The Construction Employers Federation has today published its Manifesto for the 2022 NI Assembly Election while also unveiling the results of our State of Trade Survey for the second half of 2021.

The CEF Manifesto can be read here

The survey, which represents responses from companies with a combined turnover of over £1 billion per annum, had the following key findings:

  • On material shortages, 11% said it was having a critical impact on future sustainability of their business, 47% said it was having a serious impact causing delays in project delivery/commencement, 36% said moderate impact 
  • On rising costs, 27% said this the impact was critical leading to a risk to their business, 46% said it was having a serious impact causing financial concern, 23% said impact was moderate 
  • Of those who have engaged with government on the Executive’s Procurement Advisory Note (PAN) on material shortages and costs increases published last August: 42% said government clients have still not engaged on potential claims, 38% said clients had only properly engaged since detailed CPD guidance was published in November, only 20% reported good engagement 
  • Main reason for delay in settling claims under the PAN: 32% of respondents said government clients had said lack of budget, 29% said lack of detailed guidance, 21% said their clients had said that contractors didn’t need supported, 18% said clients were unsure if the PAN applied to them
  • On inclusion of inflationary clauses in future government contracts where they had previously not existed: 50% said inclusion was essential for tendering, 29% said more likely to tender if included
  • On business prospects for the 12 months ahead: 40% of respondents said stabilising output/consolidating their business, 25% said growth, 21% said increase profitability, 13% said survive

Commenting on the results, CEF Managing Director Mark Spence said:

“These results continue to reflect a period of immense challenge for many of our local construction firms.
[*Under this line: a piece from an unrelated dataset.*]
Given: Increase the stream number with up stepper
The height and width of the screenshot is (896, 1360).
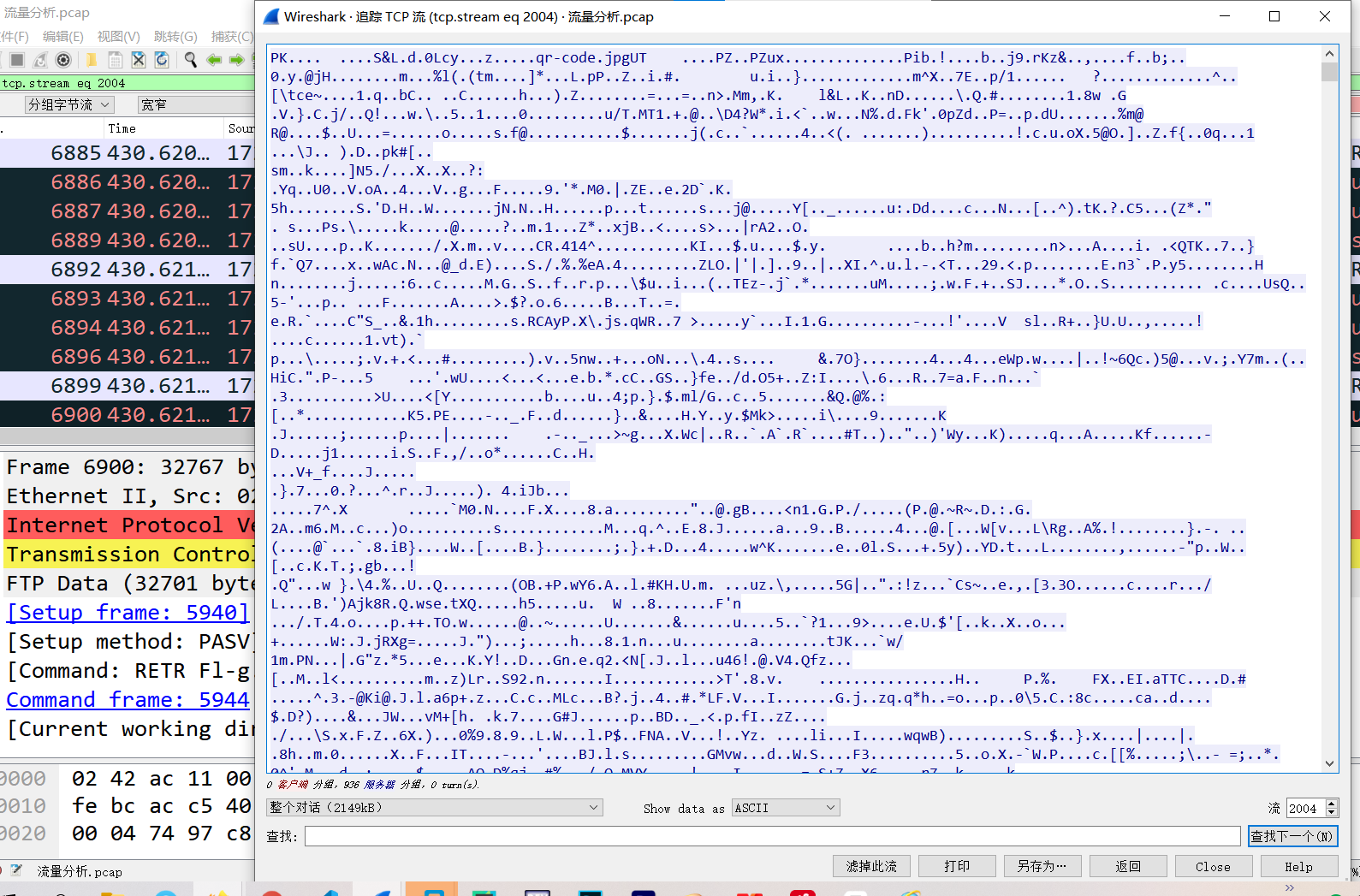Looking at the screenshot, I should [1331, 804].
Concerningly, the findings and wider market forecasts detail the clear view that this unprecedented period shows little sign of abating. 
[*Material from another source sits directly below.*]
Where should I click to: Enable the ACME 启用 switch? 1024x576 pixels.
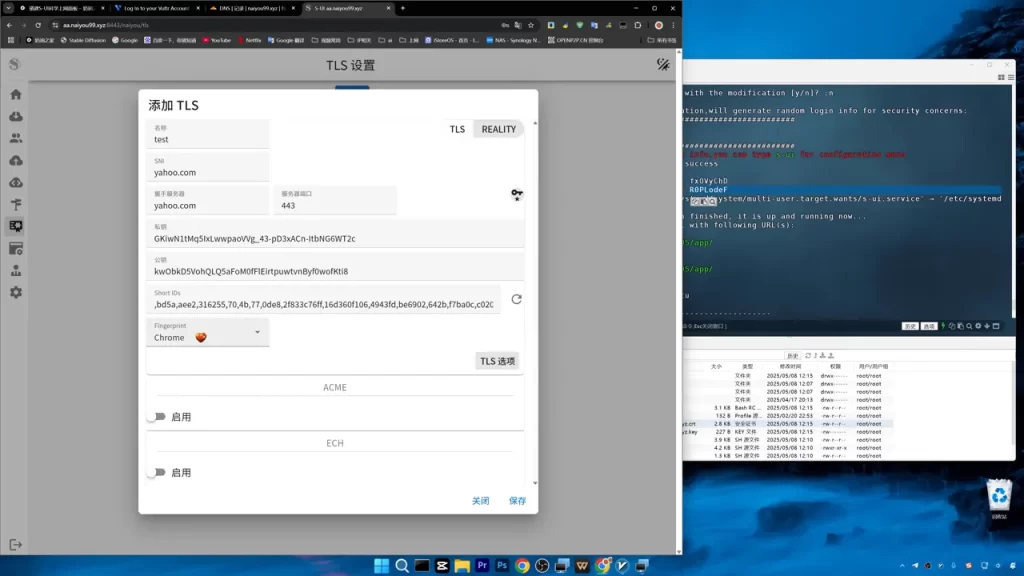pos(157,417)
“While the Northern Ireland Executive has taken positive steps to help those contractors that are engaged on public works, much of this has yet to translate into actual financial assistance. Additionally, with it understood that such assistance doesn’t come close to addressing all the cost increases of the last 18 months, it is undoubted that much public work is being delivered at a loss to contractors and we have yet to see the full impact on the medium to long-term sustainability of many firms.

“When we add to this the downturn in the commercial market which is only beginning to recover, the infrastructure deficit which is stalling an ever-growing demand for housebuilding activity and the lack of clarity around public sector pipelines due to uncertain budgets, the sector remains one which is constrained from achieving its full potential”. 
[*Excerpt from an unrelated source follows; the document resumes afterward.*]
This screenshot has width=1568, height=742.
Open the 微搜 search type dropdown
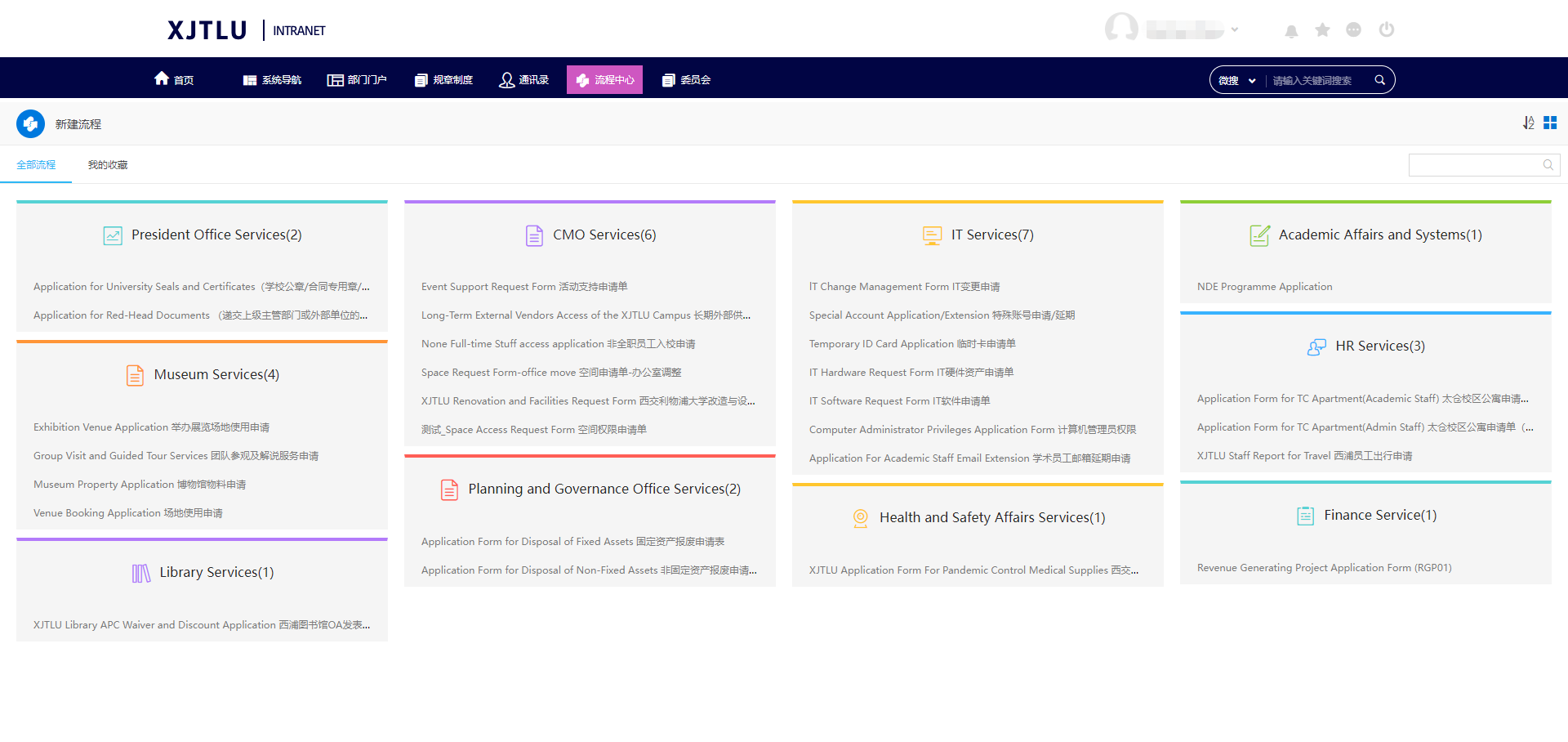pos(1236,80)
Given this backdrop, and as we move towards May’s Assembly Election in the context of the need for a sustainable recovery from the Covid-19 pandemic which helps stimulate and grow the local construction sector, we have laid out the sector’s key asks of the next Executive. 

At a high level this must include:

  • Greater consistency in procurement practice across the public sector accompanied by the establishment of a Procurement Review Service which seeks to avoid costly and time-consuming legal challenges
  • Agreement of a multi-year capital budget that delivers key projects such as the remaining Executive Flagships, the York Street Interchange and the A1 Junctions as well as an absolute commitment to funding NI Water’s infrastructure programme over the coming decade
  • The establishment of an independent Infrastructure Commission as well as delivering fundamental reforms to the governance and financing structure of the Housing Executive and NI Water
  • Substantive changes, by way of a new Planning Act, to our two-tier planning system which seek to drastically speed up decision making processes
  • Set an ambitious target of completing a minimum of 9,500 new homes for each of the next 15 years in order to meet our housing need
  • A significant package of measures to enable the drive to net zero that must include a funded and ambitious housing retrofit strategy

Mr Spence concluded:

“We believe that the delivery of this ambitious agenda can help underpin our sector’s recovery from both the challenges of the pandemic and the unprecedented nature of the materials shortages and price increases of the last 18 months. 

“The next Executive must take significant steps, many of which require fundamental reform of existing structures, to build confidence in the industry and ensure that the construction sector can play its part in meeting the challenges that our society faces. 

“Crucially, whoever makes up the next Executive must ensure that the coming mandate has political stability at its core. Since the restoration of devolution in 2007, we have been plagued by 15 years of stop-start, largely ineffectual government which has ducked many of the systemic issues that repeatedly present themselves. The next Executive cannot be a repeat of what has gone before”.